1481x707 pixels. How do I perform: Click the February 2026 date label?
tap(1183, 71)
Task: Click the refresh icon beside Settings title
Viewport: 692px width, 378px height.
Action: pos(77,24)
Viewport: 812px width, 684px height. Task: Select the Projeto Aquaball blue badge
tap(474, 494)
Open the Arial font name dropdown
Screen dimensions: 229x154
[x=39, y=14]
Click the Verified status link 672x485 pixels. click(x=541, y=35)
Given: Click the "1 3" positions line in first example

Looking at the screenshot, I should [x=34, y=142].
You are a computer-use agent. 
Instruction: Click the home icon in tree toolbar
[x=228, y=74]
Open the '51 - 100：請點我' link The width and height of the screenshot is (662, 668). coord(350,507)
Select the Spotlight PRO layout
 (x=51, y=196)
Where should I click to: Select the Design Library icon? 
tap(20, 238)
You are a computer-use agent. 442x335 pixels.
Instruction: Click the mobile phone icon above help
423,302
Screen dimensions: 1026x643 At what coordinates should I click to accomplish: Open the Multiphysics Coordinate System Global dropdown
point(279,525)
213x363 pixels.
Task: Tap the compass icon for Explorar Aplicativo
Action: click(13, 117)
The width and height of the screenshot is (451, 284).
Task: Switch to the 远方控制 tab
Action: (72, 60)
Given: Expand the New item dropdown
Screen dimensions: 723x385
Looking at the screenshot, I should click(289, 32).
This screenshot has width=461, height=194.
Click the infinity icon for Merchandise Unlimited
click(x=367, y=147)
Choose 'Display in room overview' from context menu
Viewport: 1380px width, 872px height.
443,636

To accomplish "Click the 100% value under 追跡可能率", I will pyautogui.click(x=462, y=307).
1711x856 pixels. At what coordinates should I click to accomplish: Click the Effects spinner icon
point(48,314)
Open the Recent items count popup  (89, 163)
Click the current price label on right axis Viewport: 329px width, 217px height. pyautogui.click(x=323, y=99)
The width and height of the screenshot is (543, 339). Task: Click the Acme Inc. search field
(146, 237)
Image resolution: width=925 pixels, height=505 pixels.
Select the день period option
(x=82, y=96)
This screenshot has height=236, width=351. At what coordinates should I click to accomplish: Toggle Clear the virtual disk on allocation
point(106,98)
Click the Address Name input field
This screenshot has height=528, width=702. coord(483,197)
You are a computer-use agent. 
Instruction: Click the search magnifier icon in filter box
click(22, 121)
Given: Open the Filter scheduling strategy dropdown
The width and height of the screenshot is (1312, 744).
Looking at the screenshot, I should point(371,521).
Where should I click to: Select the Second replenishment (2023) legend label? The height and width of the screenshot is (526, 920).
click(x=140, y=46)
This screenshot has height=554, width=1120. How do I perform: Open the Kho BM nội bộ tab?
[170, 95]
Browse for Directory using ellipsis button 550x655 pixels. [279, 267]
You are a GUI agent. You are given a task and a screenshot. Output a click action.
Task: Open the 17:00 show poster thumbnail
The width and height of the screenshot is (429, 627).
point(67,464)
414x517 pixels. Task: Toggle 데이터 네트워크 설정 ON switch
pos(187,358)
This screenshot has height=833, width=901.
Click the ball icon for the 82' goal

**WHAT THIS TASK INVOLVES:** Please set down the full listing above, word for word.

**TASK OUTPUT:**
1481x707 pixels. How do I perform: Click the February 2026 date label?
tap(1183, 71)
Task: Click the refresh icon beside Settings title
Viewport: 692px width, 378px height.
Action: pos(77,24)
Viewport: 812px width, 684px height. Task: Select the Projeto Aquaball blue badge
tap(474, 494)
Open the Arial font name dropdown
Screen dimensions: 229x154
[x=39, y=14]
Click the Verified status link 672x485 pixels. click(x=541, y=35)
Given: Click the "1 3" positions line in first example

Looking at the screenshot, I should [x=34, y=142].
You are a computer-use agent. 
Instruction: Click the home icon in tree toolbar
[x=228, y=74]
Open the '51 - 100：請點我' link The width and height of the screenshot is (662, 668). coord(350,507)
Select the Spotlight PRO layout
 (x=51, y=196)
Where should I click to: Select the Design Library icon? 
tap(20, 238)
You are a computer-use agent. 442x335 pixels.
Instruction: Click the mobile phone icon above help
423,302
Screen dimensions: 1026x643 At what coordinates should I click to accomplish: Open the Multiphysics Coordinate System Global dropdown
point(279,525)
213x363 pixels.
Task: Tap the compass icon for Explorar Aplicativo
Action: click(13, 117)
The width and height of the screenshot is (451, 284).
Task: Switch to the 远方控制 tab
Action: (72, 60)
Given: Expand the New item dropdown
Screen dimensions: 723x385
Looking at the screenshot, I should click(289, 32).
This screenshot has width=461, height=194.
Click the infinity icon for Merchandise Unlimited
click(x=367, y=147)
Choose 'Display in room overview' from context menu
Viewport: 1380px width, 872px height.
443,636

To accomplish "Click the 100% value under 追跡可能率", I will pyautogui.click(x=462, y=307).
1711x856 pixels. At what coordinates should I click to accomplish: Click the Effects spinner icon
point(48,314)
Open the Recent items count popup  (89, 163)
Click the current price label on right axis Viewport: 329px width, 217px height. pyautogui.click(x=323, y=99)
The width and height of the screenshot is (543, 339). Task: Click the Acme Inc. search field
(146, 237)
Image resolution: width=925 pixels, height=505 pixels.
Select the день period option
(x=82, y=96)
This screenshot has height=236, width=351. At what coordinates should I click to accomplish: Toggle Clear the virtual disk on allocation
point(106,98)
Click the Address Name input field
This screenshot has height=528, width=702. coord(483,197)
You are a computer-use agent. 
Instruction: Click the search magnifier icon in filter box
click(22, 121)
Given: Open the Filter scheduling strategy dropdown
The width and height of the screenshot is (1312, 744).
Looking at the screenshot, I should point(371,521).
Where should I click to: Select the Second replenishment (2023) legend label? The height and width of the screenshot is (526, 920).
click(x=140, y=46)
This screenshot has height=554, width=1120. How do I perform: Open the Kho BM nội bộ tab?
[170, 95]
Browse for Directory using ellipsis button 550x655 pixels. [279, 267]
You are a GUI agent. You are given a task and a screenshot. Output a click action.
Task: Open the 17:00 show poster thumbnail
The width and height of the screenshot is (429, 627).
point(67,464)
414x517 pixels. Task: Toggle 데이터 네트워크 설정 ON switch
pos(187,358)
This screenshot has height=833, width=901.
Click the ball icon for the 82' goal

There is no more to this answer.